A server system called S (which has six processors and 48 GB memory, and is not one of the file servers), acts as iscsi initiator for all targets. On S, A1 and B1 are combined into the software RAID-1 volume /dev/md101.
Sounds like you might be reinventing the wheel. DRBD [0] does what it sounds like you're trying to accomplish [1].
Especially since you have two nodes A+B or C+D that are RAIDed over iSCSI.
It's rather painless to set up two-nodes with DRBD. But once you want to sync three [2] or more nodes with each other, the number of resources (DRBD block devices) becomes exponentially larger. Linbit, the developers behind DRBD, call it resource stacking.
[0] http://www.drbd.org/ [1] http://www.drbd.org/users-guide-emb/ch-configure.html [2] http://www.drbd.org/users-guide-emb/s-three-nodes.html
Similarly, A2 and B2 are combined into /dev/md102, and so forth for as many target pairs as one has. The initial sync of /dev/md101 takes about 6 hours, with the sync speed being around 400 MB/sec for a 10TB volume. I realize that only half of the 10-gig bandwidth is available while writing, since the data is being written twice.
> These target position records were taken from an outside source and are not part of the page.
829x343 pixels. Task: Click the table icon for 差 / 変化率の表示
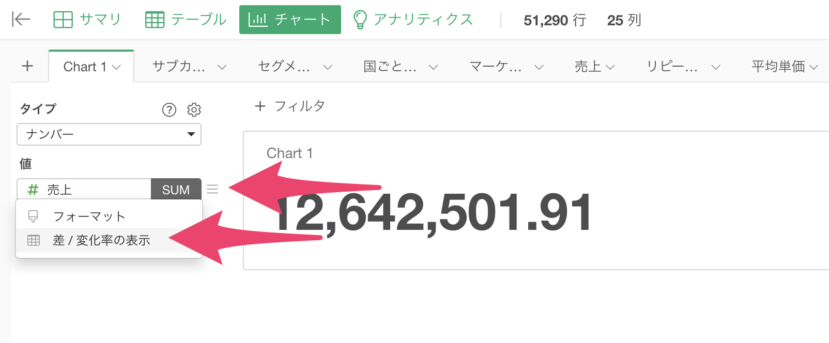click(x=34, y=240)
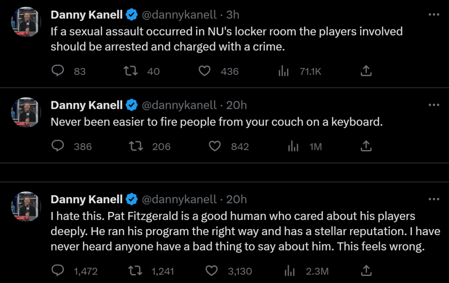Screen dimensions: 449x283
Task: Click @dannykanell handle on the Fitzgerald tweet
Action: [x=180, y=199]
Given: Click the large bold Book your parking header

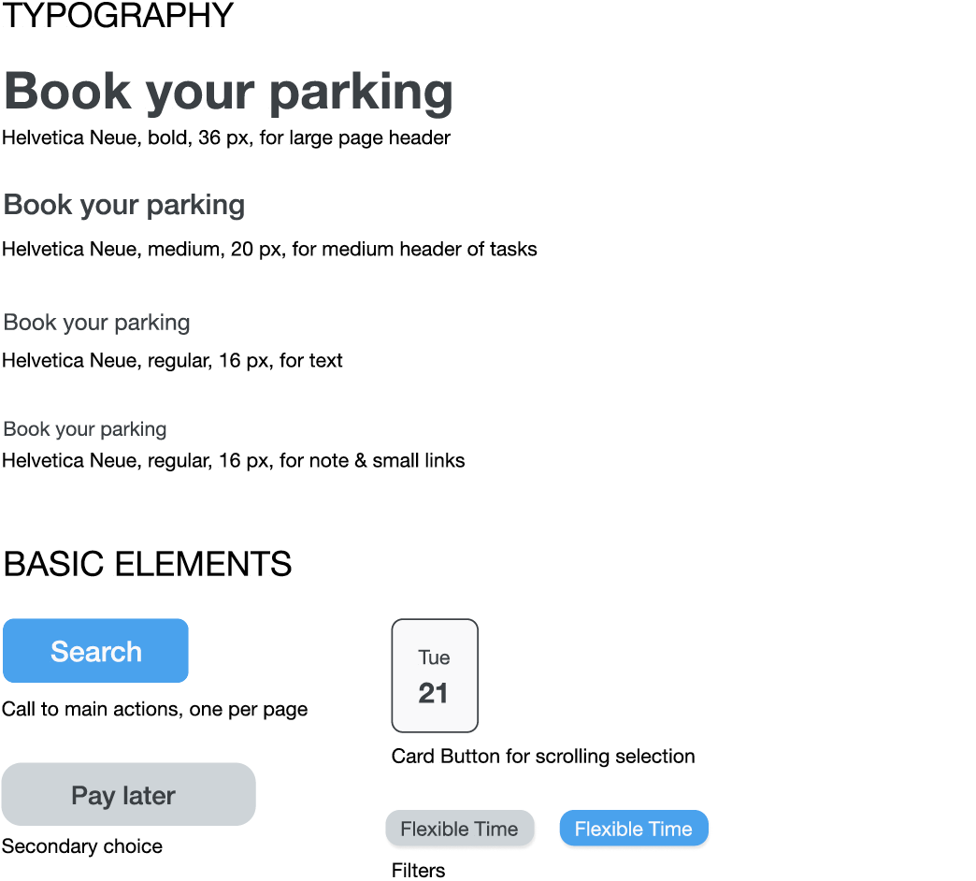Looking at the screenshot, I should 228,92.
All of the /dev/md10X volumes are LVM PV's and are members of the same volume group, and there is one logical volume that occupies the entire volume group. An XFS file system (-i size=512, inode64) is built on top of this logical volume, and S NFS-exports that to the world (an HPC cluster of about 200 systems). In my case, the size of the resulting file system will ultimately be around 80 TB. The I/O performance of the xfs file system is most excellent, and exceeds by a large amount the performance of the equivalent file systems built with such packages as MooseFS and GlusterFS: I get about 350 MB/sec write speed through the file system, and up to 800 MB/sec read.
I have built something like this, and by performing tests such as sending a SIGKILL to one of the tgtd's, I have been unable to kill access to the file system. Obviously one has to manually intervene on the return of the tgtd in order to fail/hot-remove/hot-add the relevent target(s) to the md device. Presumably this will be made easier by using persistent device names for the targets on S.
One could probably expand this to supplement the server S with a second server T to allow the possibility of failover of the service should S croak. I haven't tackled that part yet.
So, what failure scenarios can take out the entire file system, assuming that both members of a pair (A,B) or (C,D) don't go down at the same time? There's no doubt that I haven't thought of something.
Steve
Steve Thompson E-mail: smt AT vgersoft DOT com Voyager Software LLC Web: http://www DOT vgersoft DOT com 39 Smugglers Path VSW Support: support AT vgersoft DOT com Ithaca, NY 14850 "186,282 miles per second: it's not just a good idea, it's the law"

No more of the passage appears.